_Information shown_

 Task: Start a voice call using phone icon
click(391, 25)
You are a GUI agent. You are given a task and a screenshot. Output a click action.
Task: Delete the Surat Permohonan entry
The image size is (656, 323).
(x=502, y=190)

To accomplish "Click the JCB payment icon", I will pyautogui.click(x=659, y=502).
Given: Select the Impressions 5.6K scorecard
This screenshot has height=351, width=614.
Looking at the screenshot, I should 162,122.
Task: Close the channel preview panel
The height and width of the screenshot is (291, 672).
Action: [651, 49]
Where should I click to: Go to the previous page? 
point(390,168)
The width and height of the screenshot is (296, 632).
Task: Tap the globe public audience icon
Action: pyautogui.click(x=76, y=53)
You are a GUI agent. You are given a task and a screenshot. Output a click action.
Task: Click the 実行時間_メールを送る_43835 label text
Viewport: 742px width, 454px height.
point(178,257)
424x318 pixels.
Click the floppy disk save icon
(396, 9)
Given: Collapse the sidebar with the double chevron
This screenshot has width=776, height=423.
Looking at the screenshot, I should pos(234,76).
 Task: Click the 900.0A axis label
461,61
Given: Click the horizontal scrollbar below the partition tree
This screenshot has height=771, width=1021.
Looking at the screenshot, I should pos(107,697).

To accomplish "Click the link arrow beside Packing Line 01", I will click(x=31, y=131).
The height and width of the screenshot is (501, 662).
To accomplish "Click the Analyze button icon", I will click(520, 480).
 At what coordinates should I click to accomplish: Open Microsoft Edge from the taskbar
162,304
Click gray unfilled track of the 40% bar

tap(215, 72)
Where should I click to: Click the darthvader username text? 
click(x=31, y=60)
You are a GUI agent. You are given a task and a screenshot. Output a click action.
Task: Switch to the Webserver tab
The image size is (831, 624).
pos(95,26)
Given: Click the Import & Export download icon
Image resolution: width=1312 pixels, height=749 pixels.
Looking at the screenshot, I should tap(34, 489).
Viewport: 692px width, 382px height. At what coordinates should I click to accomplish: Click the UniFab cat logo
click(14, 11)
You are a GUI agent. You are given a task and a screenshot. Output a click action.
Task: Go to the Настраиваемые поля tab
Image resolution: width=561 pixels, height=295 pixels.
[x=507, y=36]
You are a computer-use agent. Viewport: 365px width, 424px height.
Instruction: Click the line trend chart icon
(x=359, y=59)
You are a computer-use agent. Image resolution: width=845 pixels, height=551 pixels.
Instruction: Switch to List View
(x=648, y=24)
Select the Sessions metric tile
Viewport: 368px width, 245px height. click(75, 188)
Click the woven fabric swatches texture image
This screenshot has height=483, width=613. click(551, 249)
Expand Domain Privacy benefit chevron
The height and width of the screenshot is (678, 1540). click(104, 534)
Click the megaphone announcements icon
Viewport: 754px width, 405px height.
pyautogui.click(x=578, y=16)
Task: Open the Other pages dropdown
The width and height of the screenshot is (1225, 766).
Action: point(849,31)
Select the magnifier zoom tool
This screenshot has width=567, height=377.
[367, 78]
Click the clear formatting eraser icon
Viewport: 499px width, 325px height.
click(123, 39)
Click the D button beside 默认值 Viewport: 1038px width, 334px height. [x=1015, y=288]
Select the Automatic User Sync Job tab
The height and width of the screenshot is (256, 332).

_Task to complete_
Turn the material above into a Markdown table with the columns "Row" and "Text". Put a running number in "Row" and one line in "Text", and leave out blank lines.

_Written answer_
| Row | Text |
|---|---|
| 1 |  Task: Start a voice call using phone icon |
| 2 | click(391, 25) |
| 3 | You are a GUI agent. You are given a task and a screenshot. Output a click action. |
| 4 | Task: Delete the Surat Permohonan entry |
| 5 | The image size is (656, 323). |
| 6 | (x=502, y=190) |
| 7 | To accomplish "Click the JCB payment icon", I will pyautogui.click(x=659, y=502). |
| 8 | Given: Select the Impressions 5.6K scorecard |
| 9 | This screenshot has height=351, width=614. |
| 10 | Looking at the screenshot, I should 162,122. |
| 11 | Task: Close the channel preview panel |
| 12 | The height and width of the screenshot is (291, 672). |
| 13 | Action: [651, 49] |
| 14 | Where should I click to: Go to the previous page?  |
| 15 | point(390,168) |
| 16 | The width and height of the screenshot is (296, 632). |
| 17 | Task: Tap the globe public audience icon |
| 18 | Action: pyautogui.click(x=76, y=53) |
| 19 | You are a GUI agent. You are given a task and a screenshot. Output a click action. |
| 20 | Task: Click the 実行時間_メールを送る_43835 label text |
| 21 | Viewport: 742px width, 454px height. |
| 22 | point(178,257) |
| 23 | 424x318 pixels. |
| 24 | Click the floppy disk save icon |
| 25 | (396, 9) |
| 26 | Given: Collapse the sidebar with the double chevron |
| 27 | This screenshot has width=776, height=423. |
| 28 | Looking at the screenshot, I should pos(234,76). |
| 29 |  Task: Click the 900.0A axis label |
| 30 | 461,61 |
| 31 | Given: Click the horizontal scrollbar below the partition tree |
| 32 | This screenshot has height=771, width=1021. |
| 33 | Looking at the screenshot, I should pos(107,697). |
| 34 | To accomplish "Click the link arrow beside Packing Line 01", I will click(x=31, y=131). |
| 35 | The height and width of the screenshot is (501, 662). |
| 36 | To accomplish "Click the Analyze button icon", I will click(520, 480). |
| 37 |  At what coordinates should I click to accomplish: Open Microsoft Edge from the taskbar |
| 38 | 162,304 |
| 39 | Click gray unfilled track of the 40% bar |
| 40 | tap(215, 72) |
| 41 | Where should I click to: Click the darthvader username text?  |
| 42 | click(x=31, y=60) |
| 43 | You are a GUI agent. You are given a task and a screenshot. Output a click action. |
| 44 | Task: Switch to the Webserver tab |
| 45 | The image size is (831, 624). |
| 46 | pos(95,26) |
| 47 | Given: Click the Import & Export download icon |
| 48 | Image resolution: width=1312 pixels, height=749 pixels. |
| 49 | Looking at the screenshot, I should tap(34, 489). |
| 50 | Viewport: 692px width, 382px height. At what coordinates should I click to accomplish: Click the UniFab cat logo |
| 51 | click(14, 11) |
| 52 | You are a GUI agent. You are given a task and a screenshot. Output a click action. |
| 53 | Task: Go to the Настраиваемые поля tab |
| 54 | Image resolution: width=561 pixels, height=295 pixels. |
| 55 | [x=507, y=36] |
| 56 | You are a computer-use agent. Viewport: 365px width, 424px height. |
| 57 | Instruction: Click the line trend chart icon |
| 58 | (x=359, y=59) |
| 59 | You are a computer-use agent. Image resolution: width=845 pixels, height=551 pixels. |
| 60 | Instruction: Switch to List View |
| 61 | (x=648, y=24) |
| 62 | Select the Sessions metric tile |
| 63 | Viewport: 368px width, 245px height. click(75, 188) |
| 64 | Click the woven fabric swatches texture image |
| 65 | This screenshot has height=483, width=613. click(551, 249) |
| 66 | Expand Domain Privacy benefit chevron |
| 67 | The height and width of the screenshot is (678, 1540). click(104, 534) |
| 68 | Click the megaphone announcements icon |
| 69 | Viewport: 754px width, 405px height. |
| 70 | pyautogui.click(x=578, y=16) |
| 71 | Task: Open the Other pages dropdown |
| 72 | The width and height of the screenshot is (1225, 766). |
| 73 | Action: point(849,31) |
| 74 | Select the magnifier zoom tool |
| 75 | This screenshot has width=567, height=377. |
| 76 | [367, 78] |
| 77 | Click the clear formatting eraser icon |
| 78 | Viewport: 499px width, 325px height. |
| 79 | click(123, 39) |
| 80 | Click the D button beside 默认值 Viewport: 1038px width, 334px height. [x=1015, y=288] |
| 81 | Select the Automatic User Sync Job tab |
| 82 | The height and width of the screenshot is (256, 332). |